> **What to work on**:
Retype part of the kernel mailing list thread below word for word, beginning with the words "This has been" and stopping after the words "never comes back?".

On 2/16/22 02:05, Greg KH wrote:
How was this tested, and what do the maintainers of this subsystem think? And will you be around to fix the bugs in this when they are found?
This has been trivial to reproduce, I've used a small repro which I've put here: https://gist.github.com/bgaff/9f8cbfc8dd22e60f9492e4f0aff8f04f , I also was able to reproduce this using the protection_keys self tests on a 11th Gen Core i5-1135G7. I'm happy to commit to addressing any bugs that may appear. I'll see what the maintainers say, but there is also a smaller fix that just involves using this_cpu_read() in switch_fpu_finish() for this specific issue, although that approach isn't as clean.
Can you add the test to the in-kernel tests so that we make sure it is fixed and never comes back?
It would be great if Brian could confirm this. But, I'm 99% sure that this can be reproduced in the vm/protection_keys.c selftest, if you run it for long enough.
The symptom here is corruption of the PKRU register. I created *lots* of bugs like this during protection keys development so the selftest keeps a shadow copy of the register to specifically watch for corruption.
It's _plausible_ that no one ever ran the pkey selftests with a clang-compiled kernel for long enough to hit this issue.

(Saved data)
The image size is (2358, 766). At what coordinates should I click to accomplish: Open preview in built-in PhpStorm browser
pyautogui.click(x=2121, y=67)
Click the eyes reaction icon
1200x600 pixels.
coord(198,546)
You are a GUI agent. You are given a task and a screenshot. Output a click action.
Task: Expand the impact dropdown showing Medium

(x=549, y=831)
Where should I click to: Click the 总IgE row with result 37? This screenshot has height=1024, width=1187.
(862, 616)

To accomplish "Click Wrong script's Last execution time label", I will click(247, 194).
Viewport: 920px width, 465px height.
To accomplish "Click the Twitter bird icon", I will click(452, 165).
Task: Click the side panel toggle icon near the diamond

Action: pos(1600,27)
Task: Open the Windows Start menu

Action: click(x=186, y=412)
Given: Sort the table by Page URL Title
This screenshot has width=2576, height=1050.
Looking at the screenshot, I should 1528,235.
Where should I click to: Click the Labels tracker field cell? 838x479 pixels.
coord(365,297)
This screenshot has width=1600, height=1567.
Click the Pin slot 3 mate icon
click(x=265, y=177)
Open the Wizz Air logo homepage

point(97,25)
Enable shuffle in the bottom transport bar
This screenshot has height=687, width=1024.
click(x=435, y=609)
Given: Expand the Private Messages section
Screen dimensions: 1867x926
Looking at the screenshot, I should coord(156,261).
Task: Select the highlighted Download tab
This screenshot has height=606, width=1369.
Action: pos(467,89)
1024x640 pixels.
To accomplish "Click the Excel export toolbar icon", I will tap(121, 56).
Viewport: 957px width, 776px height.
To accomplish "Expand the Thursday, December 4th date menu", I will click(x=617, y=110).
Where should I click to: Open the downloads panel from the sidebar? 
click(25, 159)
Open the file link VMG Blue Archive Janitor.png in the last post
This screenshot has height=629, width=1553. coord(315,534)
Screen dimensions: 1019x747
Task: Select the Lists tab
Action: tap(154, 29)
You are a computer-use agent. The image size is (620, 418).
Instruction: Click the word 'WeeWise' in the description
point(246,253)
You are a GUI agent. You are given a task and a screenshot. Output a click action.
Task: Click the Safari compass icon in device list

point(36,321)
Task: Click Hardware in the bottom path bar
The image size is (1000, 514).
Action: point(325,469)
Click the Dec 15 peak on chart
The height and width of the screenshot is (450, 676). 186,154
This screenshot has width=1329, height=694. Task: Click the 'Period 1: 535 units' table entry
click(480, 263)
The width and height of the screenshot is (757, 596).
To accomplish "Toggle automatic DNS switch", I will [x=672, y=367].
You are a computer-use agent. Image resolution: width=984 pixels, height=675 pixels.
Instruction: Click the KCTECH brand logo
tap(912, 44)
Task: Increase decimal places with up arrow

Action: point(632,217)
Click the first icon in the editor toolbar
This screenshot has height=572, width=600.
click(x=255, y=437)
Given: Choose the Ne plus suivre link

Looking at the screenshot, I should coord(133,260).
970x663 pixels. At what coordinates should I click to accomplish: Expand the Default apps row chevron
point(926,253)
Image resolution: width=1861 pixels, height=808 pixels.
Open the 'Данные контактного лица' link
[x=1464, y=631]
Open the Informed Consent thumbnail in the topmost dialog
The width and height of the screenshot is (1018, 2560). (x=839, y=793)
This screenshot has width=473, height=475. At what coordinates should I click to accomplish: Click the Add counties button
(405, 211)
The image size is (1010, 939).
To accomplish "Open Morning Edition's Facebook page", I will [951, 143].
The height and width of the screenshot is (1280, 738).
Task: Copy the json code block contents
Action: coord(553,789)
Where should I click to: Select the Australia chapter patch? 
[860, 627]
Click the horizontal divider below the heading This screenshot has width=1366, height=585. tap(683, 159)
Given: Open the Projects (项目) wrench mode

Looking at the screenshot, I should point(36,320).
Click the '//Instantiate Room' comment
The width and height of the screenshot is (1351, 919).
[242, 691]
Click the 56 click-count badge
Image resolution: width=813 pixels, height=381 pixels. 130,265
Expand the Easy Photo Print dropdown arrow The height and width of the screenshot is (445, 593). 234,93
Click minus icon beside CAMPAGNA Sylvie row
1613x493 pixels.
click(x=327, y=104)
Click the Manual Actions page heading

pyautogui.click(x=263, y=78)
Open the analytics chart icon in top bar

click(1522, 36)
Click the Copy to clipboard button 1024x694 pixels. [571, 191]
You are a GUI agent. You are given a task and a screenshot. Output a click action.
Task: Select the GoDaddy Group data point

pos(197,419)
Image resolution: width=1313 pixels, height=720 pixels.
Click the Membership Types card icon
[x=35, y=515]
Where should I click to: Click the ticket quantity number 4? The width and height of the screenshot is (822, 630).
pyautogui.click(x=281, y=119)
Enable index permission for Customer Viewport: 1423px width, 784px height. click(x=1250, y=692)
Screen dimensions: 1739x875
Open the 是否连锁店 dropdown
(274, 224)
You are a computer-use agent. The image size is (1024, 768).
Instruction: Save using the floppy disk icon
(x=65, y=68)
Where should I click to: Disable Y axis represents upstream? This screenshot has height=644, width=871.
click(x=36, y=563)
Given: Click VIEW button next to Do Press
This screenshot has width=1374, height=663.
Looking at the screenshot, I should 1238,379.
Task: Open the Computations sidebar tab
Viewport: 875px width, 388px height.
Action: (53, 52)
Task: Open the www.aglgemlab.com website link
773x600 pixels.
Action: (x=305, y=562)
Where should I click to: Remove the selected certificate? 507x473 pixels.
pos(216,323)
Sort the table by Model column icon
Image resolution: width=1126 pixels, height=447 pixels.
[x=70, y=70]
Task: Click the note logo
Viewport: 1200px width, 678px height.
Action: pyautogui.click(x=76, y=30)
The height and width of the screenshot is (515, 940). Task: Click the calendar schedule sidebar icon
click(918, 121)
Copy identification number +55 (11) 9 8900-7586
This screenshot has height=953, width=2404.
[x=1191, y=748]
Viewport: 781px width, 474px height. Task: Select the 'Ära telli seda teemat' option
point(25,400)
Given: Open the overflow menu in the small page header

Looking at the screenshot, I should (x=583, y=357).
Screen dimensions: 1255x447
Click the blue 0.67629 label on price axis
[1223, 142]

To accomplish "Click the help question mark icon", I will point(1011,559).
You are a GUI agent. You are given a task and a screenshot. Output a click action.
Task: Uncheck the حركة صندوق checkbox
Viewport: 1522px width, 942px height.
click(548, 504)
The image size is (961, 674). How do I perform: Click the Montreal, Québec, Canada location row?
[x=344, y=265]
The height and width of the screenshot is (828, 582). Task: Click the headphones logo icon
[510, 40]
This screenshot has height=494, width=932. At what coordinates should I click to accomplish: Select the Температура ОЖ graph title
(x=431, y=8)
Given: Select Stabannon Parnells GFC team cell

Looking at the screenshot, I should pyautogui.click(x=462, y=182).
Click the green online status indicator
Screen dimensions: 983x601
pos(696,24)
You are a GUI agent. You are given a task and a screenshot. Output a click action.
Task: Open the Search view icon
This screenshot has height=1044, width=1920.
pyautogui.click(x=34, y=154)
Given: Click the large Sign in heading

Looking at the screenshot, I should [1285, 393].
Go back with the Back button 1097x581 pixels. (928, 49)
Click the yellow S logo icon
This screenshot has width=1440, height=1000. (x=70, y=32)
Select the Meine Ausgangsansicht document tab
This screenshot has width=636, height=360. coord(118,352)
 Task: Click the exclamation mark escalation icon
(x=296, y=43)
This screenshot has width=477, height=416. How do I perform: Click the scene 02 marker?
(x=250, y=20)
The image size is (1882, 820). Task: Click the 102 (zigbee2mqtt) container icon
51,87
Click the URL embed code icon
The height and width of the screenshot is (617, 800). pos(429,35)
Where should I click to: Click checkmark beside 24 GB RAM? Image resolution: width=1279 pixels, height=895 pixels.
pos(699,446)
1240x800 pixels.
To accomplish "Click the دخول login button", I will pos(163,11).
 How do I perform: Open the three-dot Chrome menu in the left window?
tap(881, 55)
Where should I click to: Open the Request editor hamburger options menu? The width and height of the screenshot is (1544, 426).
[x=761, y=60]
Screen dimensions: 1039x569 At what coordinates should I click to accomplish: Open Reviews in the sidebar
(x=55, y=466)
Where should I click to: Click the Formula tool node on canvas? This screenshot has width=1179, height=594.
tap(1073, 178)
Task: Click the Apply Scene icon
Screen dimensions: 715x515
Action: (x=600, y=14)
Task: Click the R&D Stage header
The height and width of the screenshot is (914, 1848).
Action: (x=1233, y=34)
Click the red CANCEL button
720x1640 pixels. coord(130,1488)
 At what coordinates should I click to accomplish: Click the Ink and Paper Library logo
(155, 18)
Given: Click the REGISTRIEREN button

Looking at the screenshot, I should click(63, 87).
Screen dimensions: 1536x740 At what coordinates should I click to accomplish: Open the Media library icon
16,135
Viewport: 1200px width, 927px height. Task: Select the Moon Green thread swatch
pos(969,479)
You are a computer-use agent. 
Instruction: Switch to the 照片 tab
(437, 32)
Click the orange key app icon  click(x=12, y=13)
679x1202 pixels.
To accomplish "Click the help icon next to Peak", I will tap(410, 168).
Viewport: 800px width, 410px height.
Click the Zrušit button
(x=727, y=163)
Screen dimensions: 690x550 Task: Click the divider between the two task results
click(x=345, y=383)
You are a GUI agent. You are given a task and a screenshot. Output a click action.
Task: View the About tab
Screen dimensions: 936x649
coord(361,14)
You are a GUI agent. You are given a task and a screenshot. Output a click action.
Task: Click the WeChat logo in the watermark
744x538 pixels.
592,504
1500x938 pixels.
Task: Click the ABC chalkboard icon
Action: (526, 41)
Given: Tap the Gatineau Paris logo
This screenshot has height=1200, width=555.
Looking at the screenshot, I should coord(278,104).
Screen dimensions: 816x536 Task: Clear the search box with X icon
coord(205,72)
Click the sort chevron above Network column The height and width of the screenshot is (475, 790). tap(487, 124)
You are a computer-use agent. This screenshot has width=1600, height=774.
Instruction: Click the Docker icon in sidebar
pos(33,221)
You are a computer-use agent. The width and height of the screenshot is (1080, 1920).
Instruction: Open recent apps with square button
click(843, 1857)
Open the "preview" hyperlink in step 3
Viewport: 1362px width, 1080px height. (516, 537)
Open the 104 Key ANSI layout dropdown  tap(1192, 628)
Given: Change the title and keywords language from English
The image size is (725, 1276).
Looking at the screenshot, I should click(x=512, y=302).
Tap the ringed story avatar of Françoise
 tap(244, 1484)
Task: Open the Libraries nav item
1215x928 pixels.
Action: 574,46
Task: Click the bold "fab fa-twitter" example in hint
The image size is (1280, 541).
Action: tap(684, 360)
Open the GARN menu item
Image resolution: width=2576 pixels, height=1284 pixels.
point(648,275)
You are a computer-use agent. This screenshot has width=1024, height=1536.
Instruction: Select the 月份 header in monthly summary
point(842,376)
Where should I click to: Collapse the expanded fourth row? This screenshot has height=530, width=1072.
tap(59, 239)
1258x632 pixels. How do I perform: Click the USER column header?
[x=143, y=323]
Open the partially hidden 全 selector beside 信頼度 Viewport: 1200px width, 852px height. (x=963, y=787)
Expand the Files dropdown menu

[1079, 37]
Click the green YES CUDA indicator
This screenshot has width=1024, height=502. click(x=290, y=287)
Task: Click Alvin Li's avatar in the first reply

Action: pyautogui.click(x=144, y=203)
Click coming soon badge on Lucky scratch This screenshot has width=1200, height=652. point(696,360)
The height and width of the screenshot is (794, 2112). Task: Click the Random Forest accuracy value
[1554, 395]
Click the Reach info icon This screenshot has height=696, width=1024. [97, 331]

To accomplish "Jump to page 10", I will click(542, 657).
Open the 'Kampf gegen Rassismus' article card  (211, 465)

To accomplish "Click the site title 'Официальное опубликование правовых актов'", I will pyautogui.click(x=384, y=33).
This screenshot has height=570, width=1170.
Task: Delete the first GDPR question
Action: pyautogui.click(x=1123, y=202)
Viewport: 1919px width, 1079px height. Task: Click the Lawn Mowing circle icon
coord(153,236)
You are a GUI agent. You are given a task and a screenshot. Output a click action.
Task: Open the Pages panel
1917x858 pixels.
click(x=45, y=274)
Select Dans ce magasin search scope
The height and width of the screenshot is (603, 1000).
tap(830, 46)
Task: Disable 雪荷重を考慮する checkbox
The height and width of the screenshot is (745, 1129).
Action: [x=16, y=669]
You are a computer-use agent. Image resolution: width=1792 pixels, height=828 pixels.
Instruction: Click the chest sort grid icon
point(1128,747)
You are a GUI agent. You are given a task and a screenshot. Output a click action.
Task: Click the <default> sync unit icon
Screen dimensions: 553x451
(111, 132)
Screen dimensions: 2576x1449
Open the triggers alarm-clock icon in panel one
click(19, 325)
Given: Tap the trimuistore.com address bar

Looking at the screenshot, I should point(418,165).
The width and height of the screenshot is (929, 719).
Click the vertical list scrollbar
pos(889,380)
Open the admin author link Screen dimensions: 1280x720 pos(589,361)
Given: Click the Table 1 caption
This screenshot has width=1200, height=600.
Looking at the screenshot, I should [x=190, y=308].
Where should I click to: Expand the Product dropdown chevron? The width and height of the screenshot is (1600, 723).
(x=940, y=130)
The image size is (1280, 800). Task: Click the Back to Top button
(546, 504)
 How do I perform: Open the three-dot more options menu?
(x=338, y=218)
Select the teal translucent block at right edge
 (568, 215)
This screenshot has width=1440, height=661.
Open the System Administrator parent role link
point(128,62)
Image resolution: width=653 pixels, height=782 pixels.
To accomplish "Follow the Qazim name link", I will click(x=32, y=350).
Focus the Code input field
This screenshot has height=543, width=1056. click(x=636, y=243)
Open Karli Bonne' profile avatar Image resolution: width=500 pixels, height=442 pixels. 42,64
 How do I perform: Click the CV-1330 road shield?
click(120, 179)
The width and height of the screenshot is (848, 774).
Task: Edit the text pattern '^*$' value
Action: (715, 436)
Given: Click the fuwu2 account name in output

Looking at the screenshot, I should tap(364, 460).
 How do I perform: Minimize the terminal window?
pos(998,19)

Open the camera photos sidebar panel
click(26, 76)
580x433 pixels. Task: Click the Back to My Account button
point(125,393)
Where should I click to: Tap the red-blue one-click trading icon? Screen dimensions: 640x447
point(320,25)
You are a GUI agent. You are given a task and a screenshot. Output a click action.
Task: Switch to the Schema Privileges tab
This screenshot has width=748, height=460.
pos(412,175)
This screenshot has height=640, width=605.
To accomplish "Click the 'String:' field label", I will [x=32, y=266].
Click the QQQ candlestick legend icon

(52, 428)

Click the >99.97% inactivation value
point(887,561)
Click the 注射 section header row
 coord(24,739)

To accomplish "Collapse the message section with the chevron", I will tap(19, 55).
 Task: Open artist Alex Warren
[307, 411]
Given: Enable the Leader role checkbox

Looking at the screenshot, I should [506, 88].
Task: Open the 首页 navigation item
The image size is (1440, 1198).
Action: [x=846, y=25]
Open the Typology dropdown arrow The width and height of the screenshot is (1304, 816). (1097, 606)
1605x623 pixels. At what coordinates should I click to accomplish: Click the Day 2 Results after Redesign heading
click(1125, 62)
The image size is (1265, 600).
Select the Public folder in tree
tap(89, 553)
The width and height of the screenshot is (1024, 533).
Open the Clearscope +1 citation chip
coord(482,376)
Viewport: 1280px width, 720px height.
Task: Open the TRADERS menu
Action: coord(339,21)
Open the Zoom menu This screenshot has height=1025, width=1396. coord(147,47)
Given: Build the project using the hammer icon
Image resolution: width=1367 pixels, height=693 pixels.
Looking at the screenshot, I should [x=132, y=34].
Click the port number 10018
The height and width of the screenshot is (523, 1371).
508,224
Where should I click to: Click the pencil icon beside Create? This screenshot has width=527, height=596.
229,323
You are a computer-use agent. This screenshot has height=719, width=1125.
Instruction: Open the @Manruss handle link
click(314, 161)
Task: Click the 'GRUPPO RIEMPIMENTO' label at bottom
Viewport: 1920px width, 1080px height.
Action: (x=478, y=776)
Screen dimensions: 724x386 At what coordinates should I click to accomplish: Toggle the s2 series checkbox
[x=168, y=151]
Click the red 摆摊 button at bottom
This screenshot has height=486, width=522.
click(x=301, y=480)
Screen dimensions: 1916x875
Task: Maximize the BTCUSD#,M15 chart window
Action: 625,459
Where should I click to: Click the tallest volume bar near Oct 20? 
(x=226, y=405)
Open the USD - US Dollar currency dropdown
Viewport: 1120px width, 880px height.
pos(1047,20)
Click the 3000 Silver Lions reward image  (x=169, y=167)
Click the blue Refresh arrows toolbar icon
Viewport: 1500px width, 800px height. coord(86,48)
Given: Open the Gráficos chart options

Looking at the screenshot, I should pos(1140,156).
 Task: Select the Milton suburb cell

> **Task response**:
This has been trivial to reproduce, I've used a small repro which I've put here: https://gist.github.com/bgaff/9f8cbfc8dd22e60f9492e4f0aff8f04f , I also was able to reproduce this using the protection_keys self tests on a 11th Gen Core i5-1135G7. I'm happy to commit to addressing any bugs that may appear. I'll see what the maintainers say, but there is also a smaller fix that just involves using this_cpu_read() in switch_fpu_finish() for this specific issue, although that approach isn't as clean.
Can you add the test to the in-kernel tests so that we make sure it is fixed and never comes back?